Headline.co.id, Jakarta ~ Menteri Dalam Negeri (Mendagri) Muhammad Tito Karnavian menekankan pentingnya pengelolaan sampah yang terintegrasi dari hulu hingga hilir. Hal ini disampaikan dalam upaya menangani masalah sampah secara sistematis dan berkelanjutan di Indonesia. Saat ini, Indonesia termasuk dalam lima besar negara penghasil sampah terbesar di dunia dan menduduki posisi ketiga sebagai penyumbang sampah plastik ke laut. Mendagri menyatakan bahwa kondisi ini harus menjadi momentum untuk evaluasi bersama.
Dalam paparannya, Mendagri menegaskan bahwa persoalan sampah tidak hanya terkait kebersihan, tetapi juga berdampak langsung pada kesehatan masyarakat dan memiliki potensi ekonomi jika dikelola dengan baik. Ia menjelaskan bahwa strategi pengelolaan sampah dapat dibagi menjadi tiga pendekatan: berbasis hulu, berbasis hilir, dan integratif. Pendekatan berbasis hulu berfokus pada pengurangan sampah dari sumbernya, mulai dari rumah tangga hingga tingkat desa.

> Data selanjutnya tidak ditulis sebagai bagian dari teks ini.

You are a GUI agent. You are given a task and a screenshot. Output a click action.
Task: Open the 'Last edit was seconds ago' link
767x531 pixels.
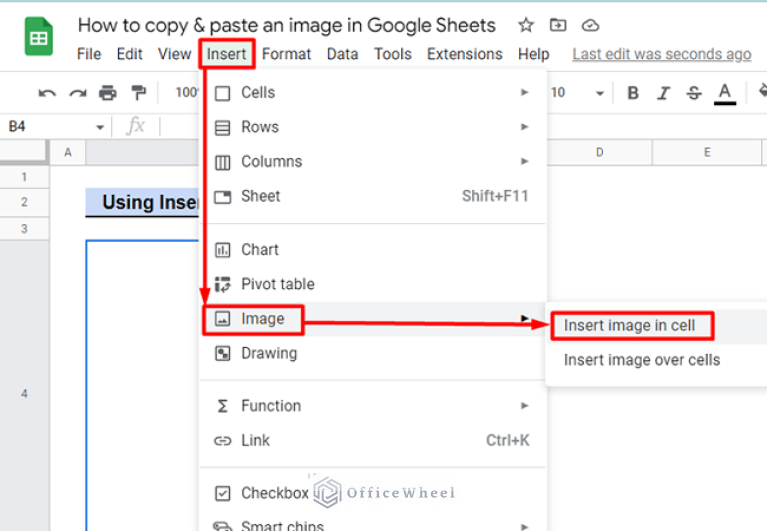click(661, 54)
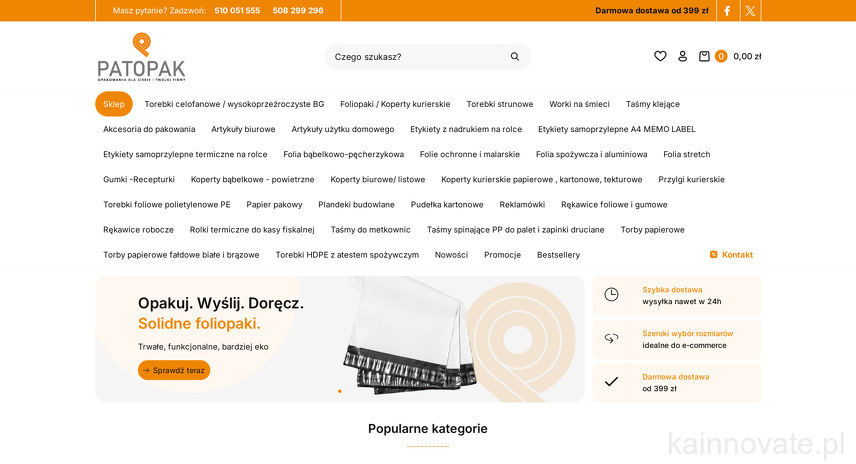Open the Facebook icon in top bar
This screenshot has width=856, height=464.
pyautogui.click(x=727, y=11)
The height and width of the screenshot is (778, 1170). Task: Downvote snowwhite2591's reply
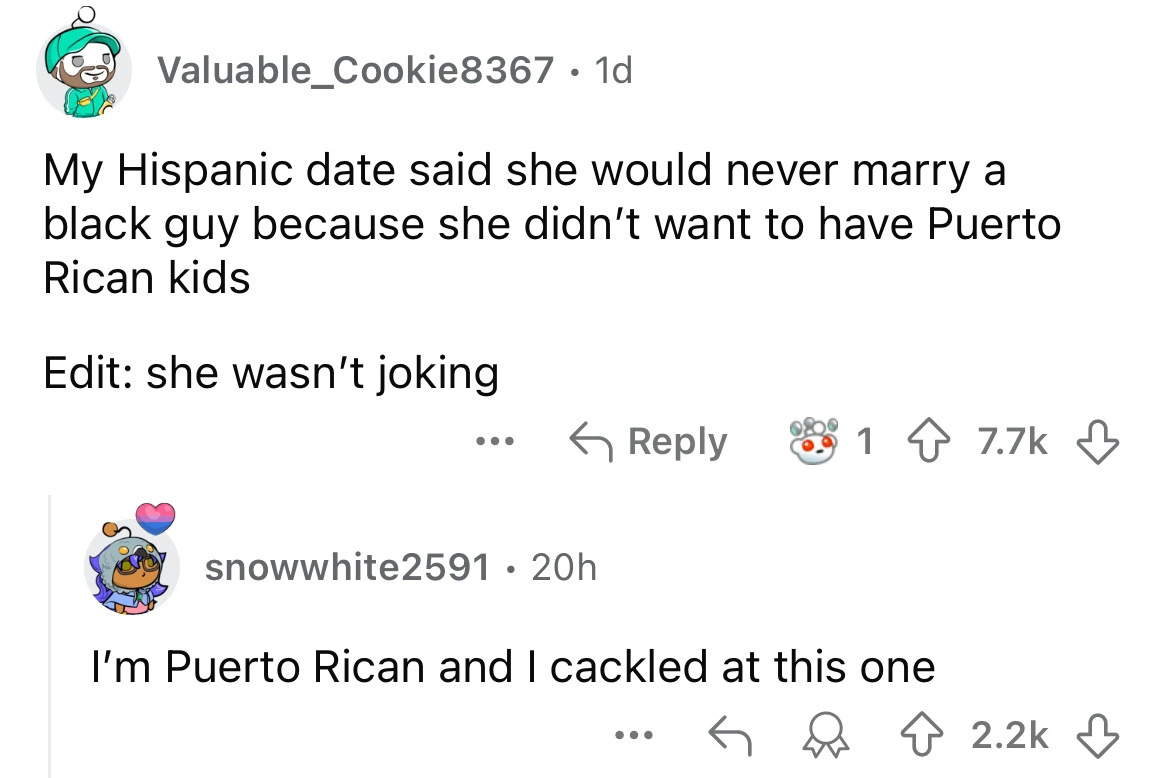1097,737
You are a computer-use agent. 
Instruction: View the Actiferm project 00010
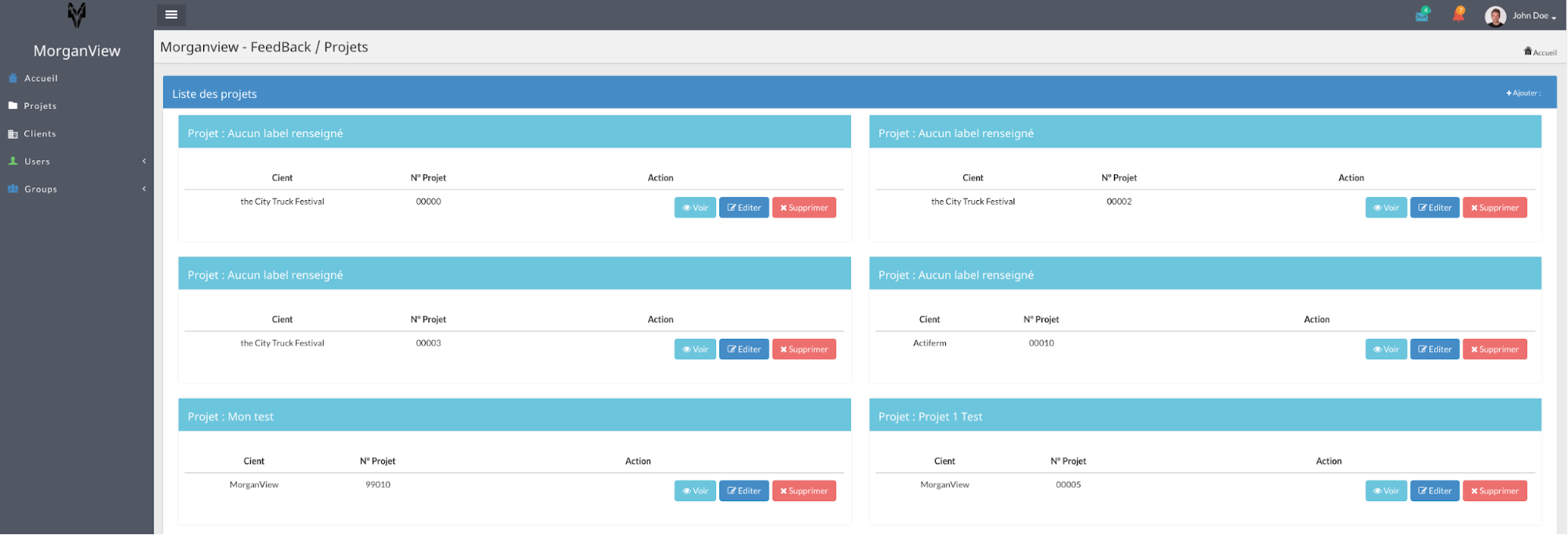click(x=1385, y=349)
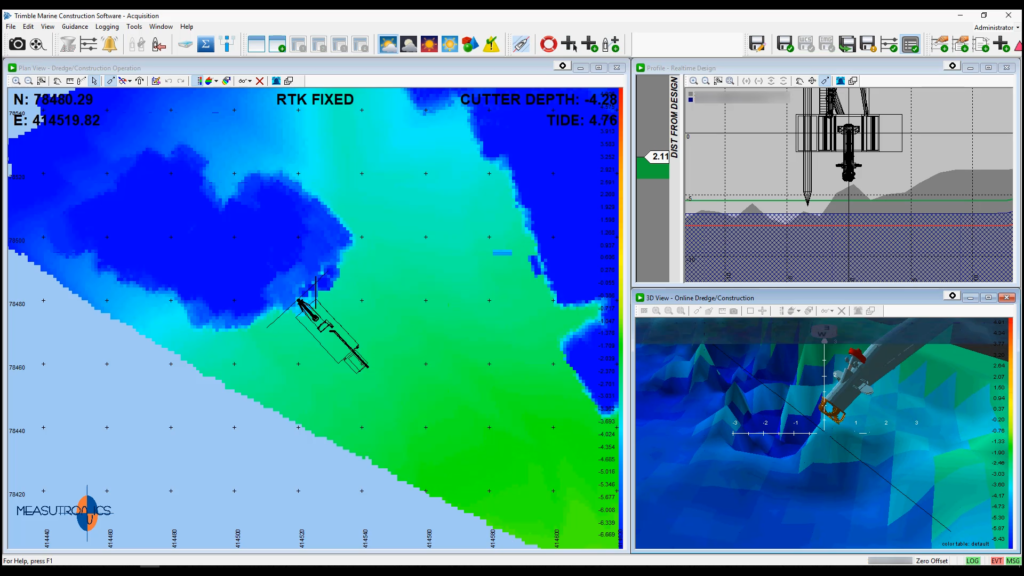Select the zoom-in magnifier in Plan View toolbar
Screen dimensions: 1024x576
[16, 80]
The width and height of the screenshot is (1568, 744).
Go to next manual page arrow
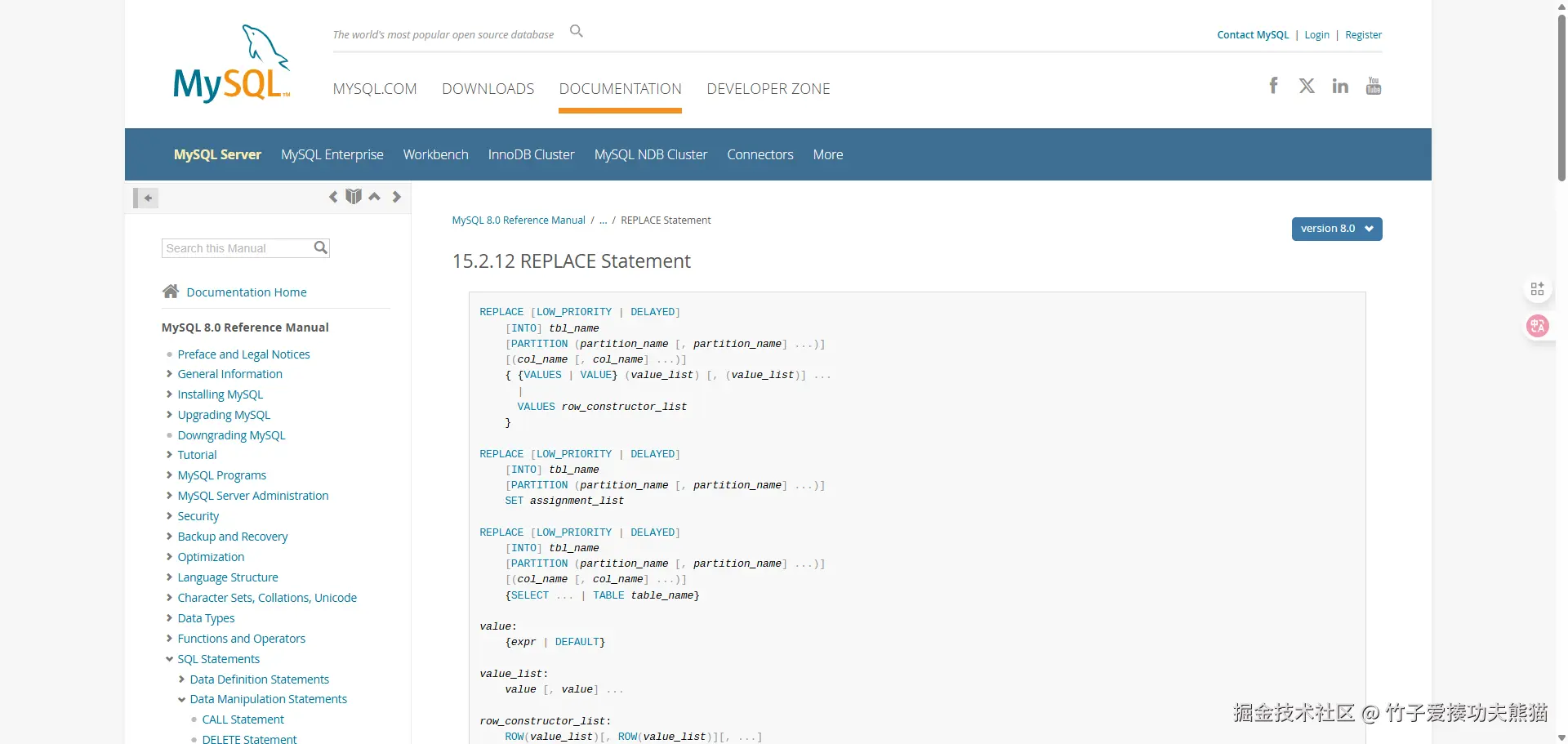[x=397, y=197]
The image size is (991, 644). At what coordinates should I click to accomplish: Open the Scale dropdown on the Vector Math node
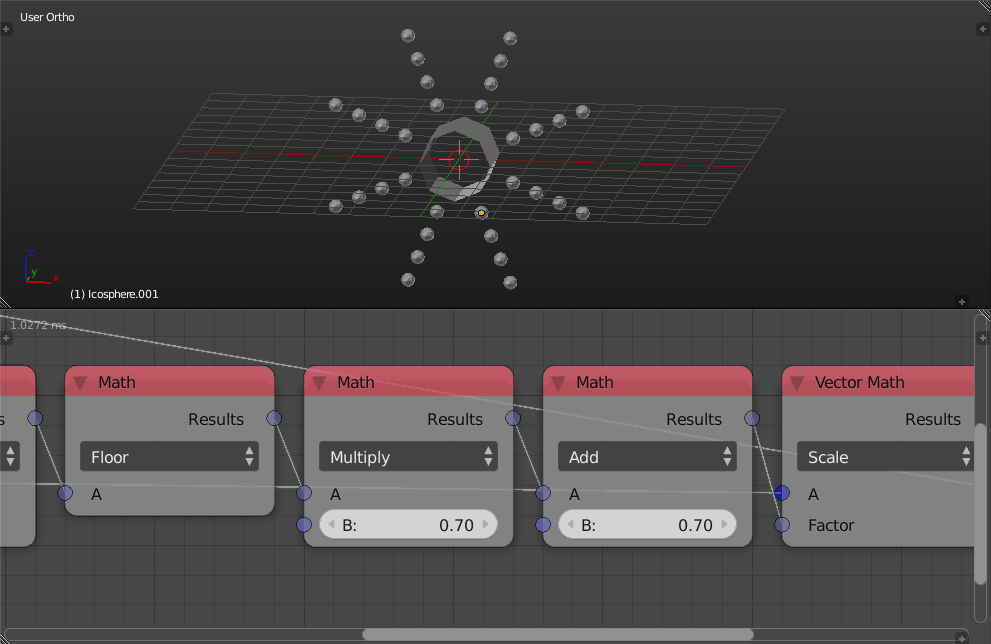[885, 456]
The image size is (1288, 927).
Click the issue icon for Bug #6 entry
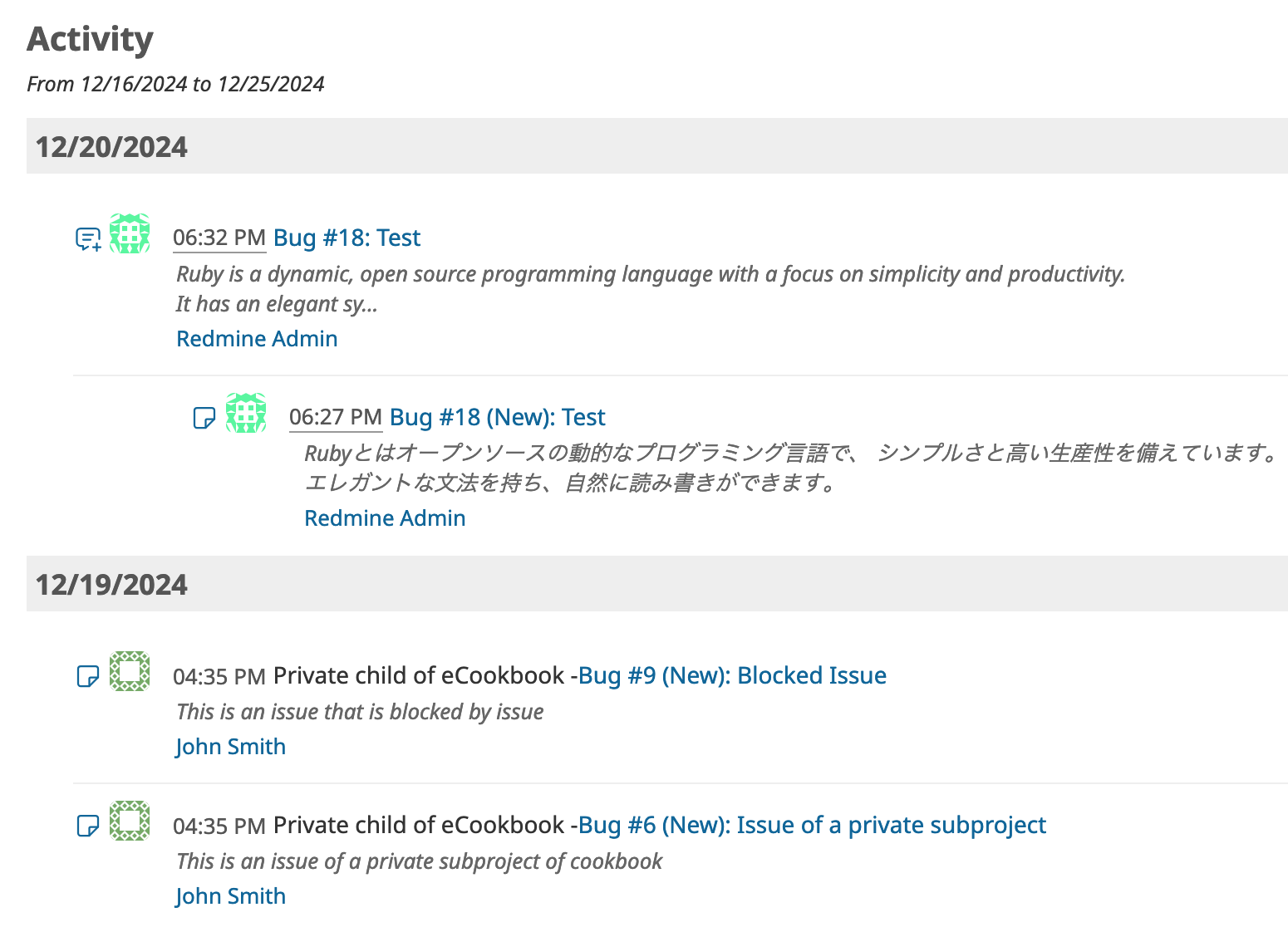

“Yang berbasis hulu ini adalah berbasis lingkungan, rumah tangga. Jadi setiap rumah tangga bergerak, setiap lingkungan bergerak, RT, RW, desa misalnya, untuk mereka sudah dari awal melakukan reduce, mengurangi, mengurangi sampah dan kemudian mengolah sampah di lingkungan masing-masing,” jelas Mendagri.
Ia mencontohkan beberapa daerah seperti Banyuwangi, Klungkung, dan Subang yang dinilai berhasil menerapkan pengelolaan sampah berbasis komunitas melalui pemilahan sejak awal, sehingga mampu menekan volume sampah yang masuk ke tempat pemrosesan akhir (TPA). Selain itu, Mendagri juga menyoroti potensi ekonomi dari pengolahan sampah organik melalui budidaya maggot atau larva lalat Black Soldier Fly (BSF). Inovasi ini dinilai mampu mengurangi volume sampah sekaligus menghasilkan produk bernilai tambah seperti pakan ternak dan pupuk, sejalan dengan prinsip ekonomi sirkular.
Di sisi hilir, Mendagri menekankan pentingnya penguatan sistem pengangkutan dan pengolahan sampah, terutama di wilayah perkotaan dengan volume tinggi. Pemanfaatan teknologi dinilai dapat menjadi solusi selama didukung oleh tata kelola dan pengawasan yang konsisten. Melalui Rakornas ini, Mendagri berharap pengelolaan sampah tidak lagi bersifat reaktif, melainkan menjadi gerakan kolaboratif yang terstruktur dan berkelanjutan.
“Kotanya bersih, karena pasukan sampahnya yang bergerak cepat. Sehingga pada waktu pagi hari enggak ada sampah,” ujar Mendagri.